• WHAT YOU HAVE TO DO: All lines from the one containing "Given: Toggle Netherlands" through the end of the material below are to be printed exactly, both ends included, minus pictures.

• INPUT:

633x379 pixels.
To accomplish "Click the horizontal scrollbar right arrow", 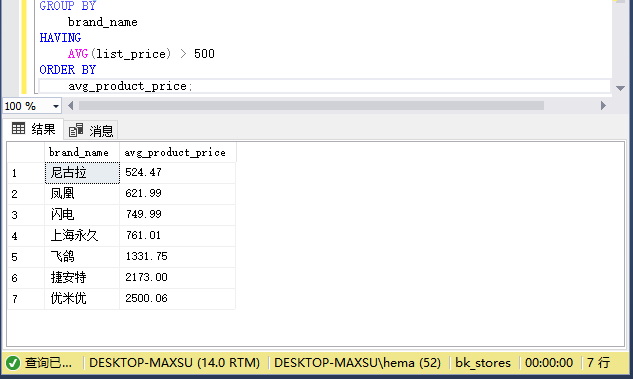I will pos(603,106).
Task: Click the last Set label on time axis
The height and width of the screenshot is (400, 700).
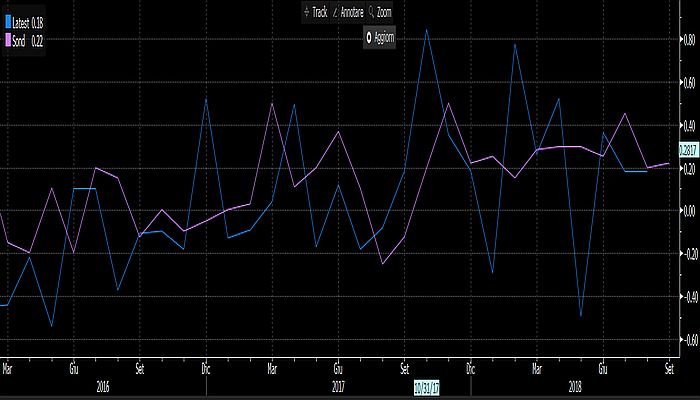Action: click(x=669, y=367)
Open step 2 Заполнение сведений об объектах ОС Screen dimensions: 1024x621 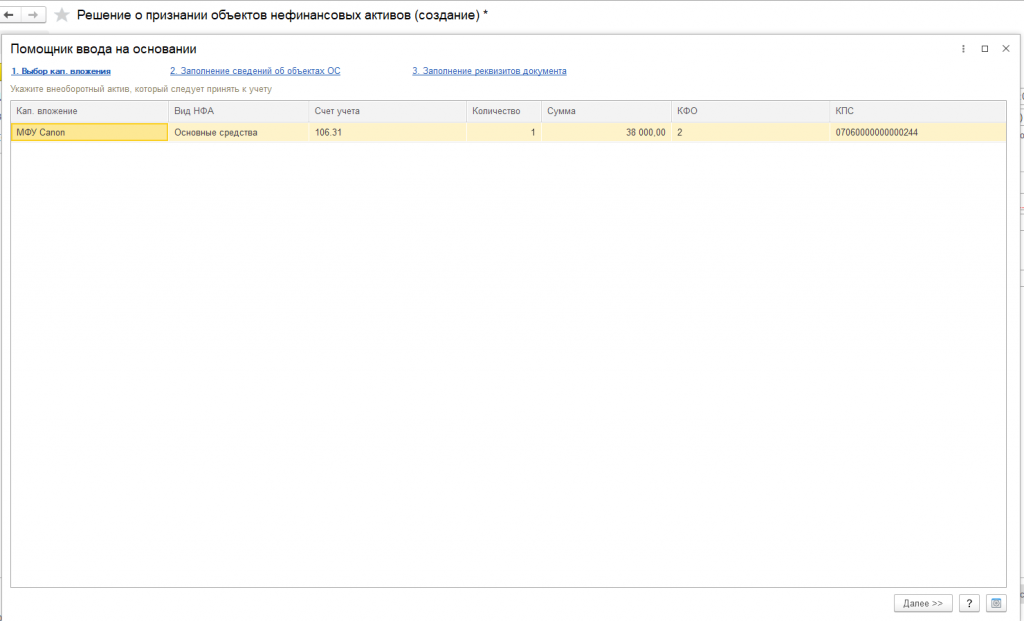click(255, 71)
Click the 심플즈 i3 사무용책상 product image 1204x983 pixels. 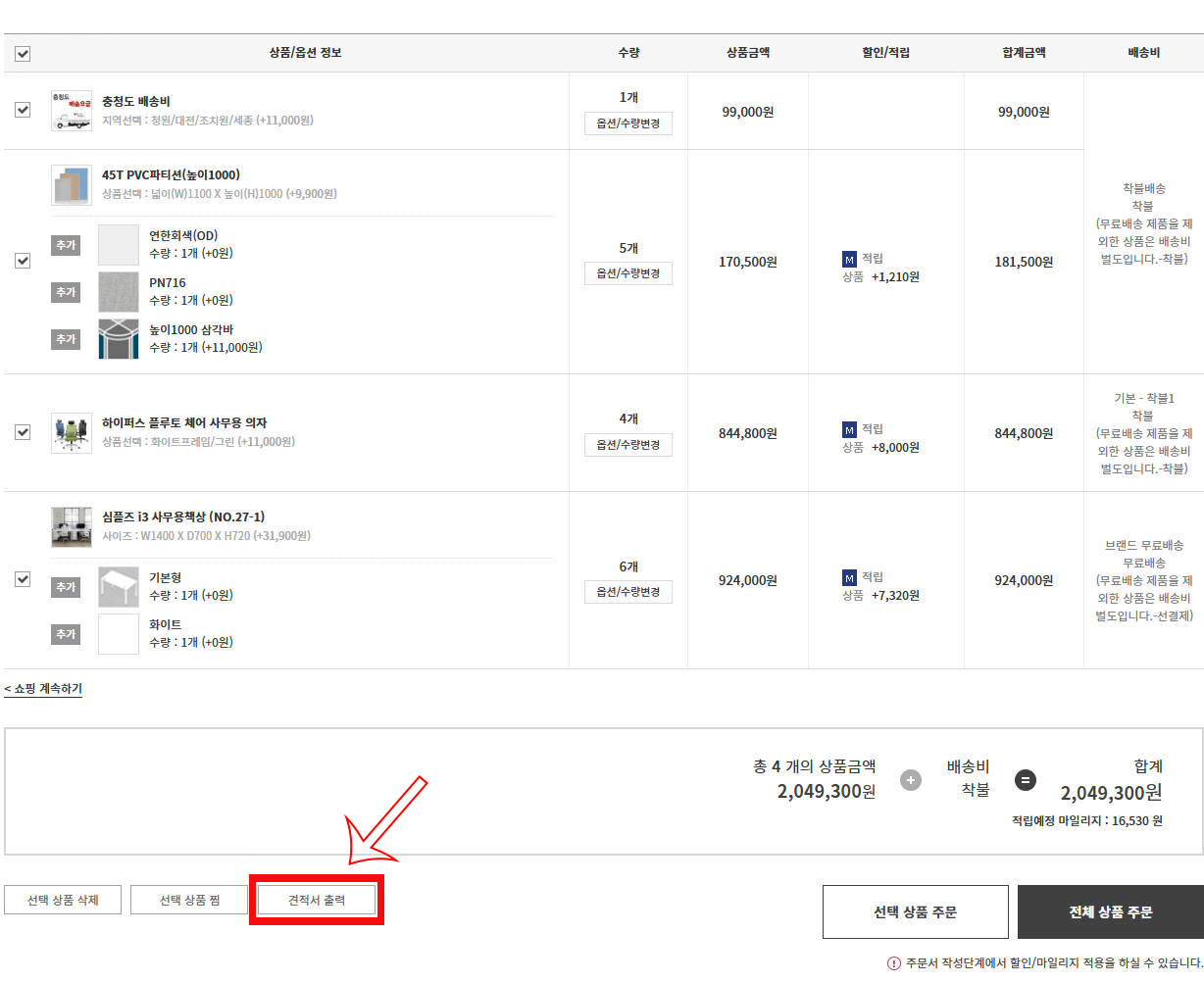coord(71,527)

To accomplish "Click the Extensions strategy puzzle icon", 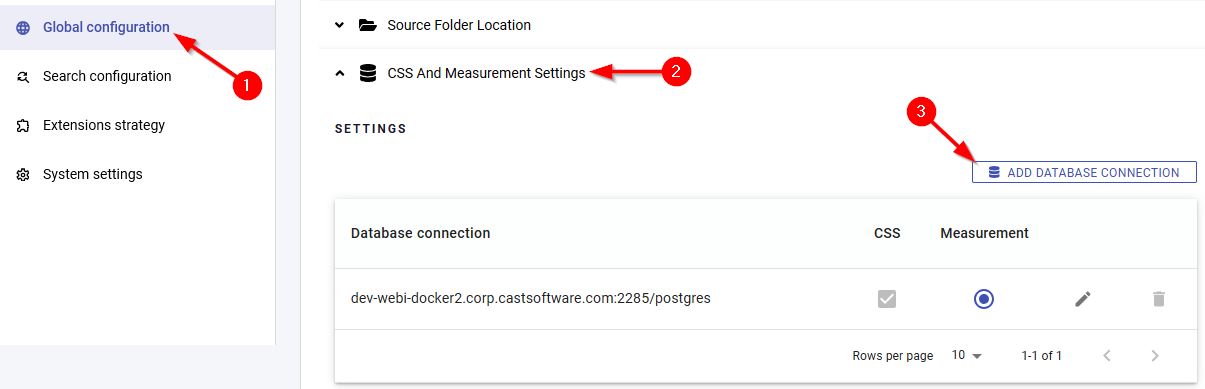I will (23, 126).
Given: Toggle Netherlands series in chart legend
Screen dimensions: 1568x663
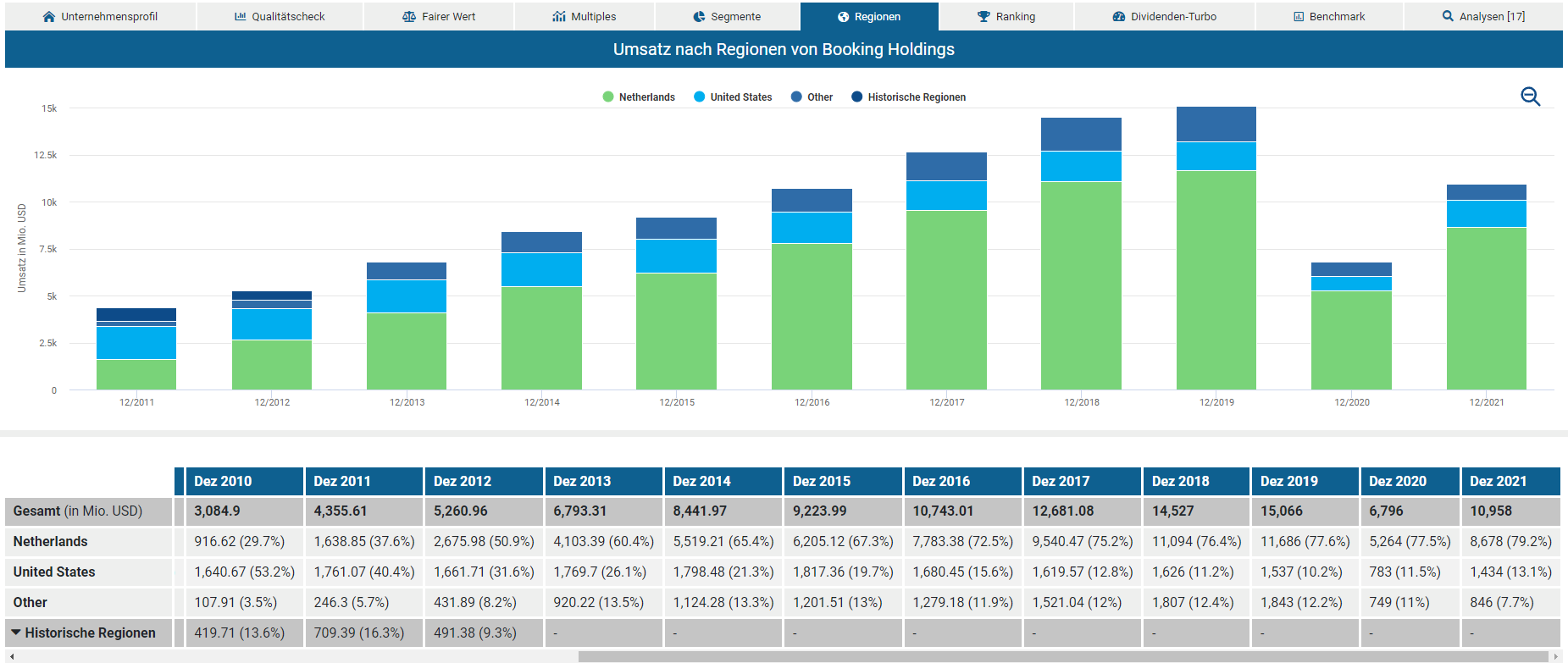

• SOLUTION FOR THIS PROBLEM:
Given: Toggle Netherlands series in chart legend
Screen dimensions: 1568x663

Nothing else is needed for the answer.